Source material:

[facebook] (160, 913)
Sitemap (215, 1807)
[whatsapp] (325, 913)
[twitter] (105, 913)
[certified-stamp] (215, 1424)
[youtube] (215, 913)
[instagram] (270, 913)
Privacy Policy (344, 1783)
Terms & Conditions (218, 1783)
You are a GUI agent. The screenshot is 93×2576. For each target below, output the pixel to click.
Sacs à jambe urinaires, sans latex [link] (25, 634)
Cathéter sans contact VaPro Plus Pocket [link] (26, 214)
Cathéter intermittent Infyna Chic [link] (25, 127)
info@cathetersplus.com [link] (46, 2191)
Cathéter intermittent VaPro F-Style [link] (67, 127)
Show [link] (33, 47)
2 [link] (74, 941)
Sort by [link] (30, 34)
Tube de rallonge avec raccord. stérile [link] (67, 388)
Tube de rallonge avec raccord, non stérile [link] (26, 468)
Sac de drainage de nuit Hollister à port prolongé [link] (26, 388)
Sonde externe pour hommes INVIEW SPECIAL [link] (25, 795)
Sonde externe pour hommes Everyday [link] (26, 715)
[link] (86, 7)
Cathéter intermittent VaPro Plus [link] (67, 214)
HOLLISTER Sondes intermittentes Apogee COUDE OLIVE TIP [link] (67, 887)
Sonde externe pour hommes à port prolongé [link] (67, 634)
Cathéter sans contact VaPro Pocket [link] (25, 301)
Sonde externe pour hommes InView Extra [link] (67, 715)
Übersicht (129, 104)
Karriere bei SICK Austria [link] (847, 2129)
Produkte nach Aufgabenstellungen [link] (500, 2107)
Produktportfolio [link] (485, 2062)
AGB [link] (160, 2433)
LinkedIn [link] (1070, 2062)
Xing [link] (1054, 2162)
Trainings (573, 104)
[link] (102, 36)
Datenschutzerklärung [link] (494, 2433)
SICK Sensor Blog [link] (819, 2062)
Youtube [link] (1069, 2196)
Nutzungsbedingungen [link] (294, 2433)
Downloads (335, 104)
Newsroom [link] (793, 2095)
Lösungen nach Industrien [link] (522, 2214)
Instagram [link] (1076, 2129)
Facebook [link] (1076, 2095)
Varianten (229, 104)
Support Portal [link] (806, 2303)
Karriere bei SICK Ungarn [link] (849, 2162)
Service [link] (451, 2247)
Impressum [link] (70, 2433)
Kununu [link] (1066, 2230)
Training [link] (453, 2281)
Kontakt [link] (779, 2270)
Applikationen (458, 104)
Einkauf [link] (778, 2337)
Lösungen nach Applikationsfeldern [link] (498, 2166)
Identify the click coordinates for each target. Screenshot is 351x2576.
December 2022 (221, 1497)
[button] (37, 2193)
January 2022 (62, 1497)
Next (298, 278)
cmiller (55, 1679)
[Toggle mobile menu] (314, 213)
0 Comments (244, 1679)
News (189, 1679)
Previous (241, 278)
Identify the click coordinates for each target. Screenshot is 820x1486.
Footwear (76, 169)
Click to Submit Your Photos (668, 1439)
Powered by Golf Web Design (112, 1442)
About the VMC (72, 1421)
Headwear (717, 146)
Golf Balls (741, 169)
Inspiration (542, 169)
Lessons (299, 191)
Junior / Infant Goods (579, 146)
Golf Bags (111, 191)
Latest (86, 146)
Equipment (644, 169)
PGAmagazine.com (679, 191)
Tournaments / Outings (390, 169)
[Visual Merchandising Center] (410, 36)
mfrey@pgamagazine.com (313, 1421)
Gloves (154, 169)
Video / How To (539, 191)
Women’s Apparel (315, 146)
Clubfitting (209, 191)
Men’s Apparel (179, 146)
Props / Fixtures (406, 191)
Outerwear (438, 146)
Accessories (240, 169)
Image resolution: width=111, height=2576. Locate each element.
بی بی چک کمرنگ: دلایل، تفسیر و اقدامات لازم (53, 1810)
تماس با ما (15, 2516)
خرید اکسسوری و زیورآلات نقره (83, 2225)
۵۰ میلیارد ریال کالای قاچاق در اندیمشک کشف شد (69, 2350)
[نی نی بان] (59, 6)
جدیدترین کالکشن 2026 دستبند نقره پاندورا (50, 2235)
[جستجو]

What is needed: The expected answer is an exact copy of the lines beginning at the one with "Lessons (299, 191)" and running to the end of the entries above.

Response:
Lessons (299, 191)
Junior / Infant Goods (579, 146)
Golf Bags (111, 191)
Latest (86, 146)
Equipment (644, 169)
PGAmagazine.com (679, 191)
Tournaments / Outings (390, 169)
[Visual Merchandising Center] (410, 36)
mfrey@pgamagazine.com (313, 1421)
Gloves (154, 169)
Video / How To (539, 191)
Women’s Apparel (315, 146)
Clubfitting (209, 191)
Men’s Apparel (179, 146)
Props / Fixtures (406, 191)
Outerwear (438, 146)
Accessories (240, 169)
Image resolution: width=111, height=2576. Locate each element.
بی بی چک کمرنگ: دلایل، تفسیر و اقدامات لازم (53, 1810)
تماس با ما (15, 2516)
خرید اکسسوری و زیورآلات نقره (83, 2225)
۵۰ میلیارد ریال کالای قاچاق در اندیمشک کشف شد (69, 2350)
[نی نی بان] (59, 6)
جدیدترین کالکشن 2026 دستبند نقره پاندورا (50, 2235)
[جستجو]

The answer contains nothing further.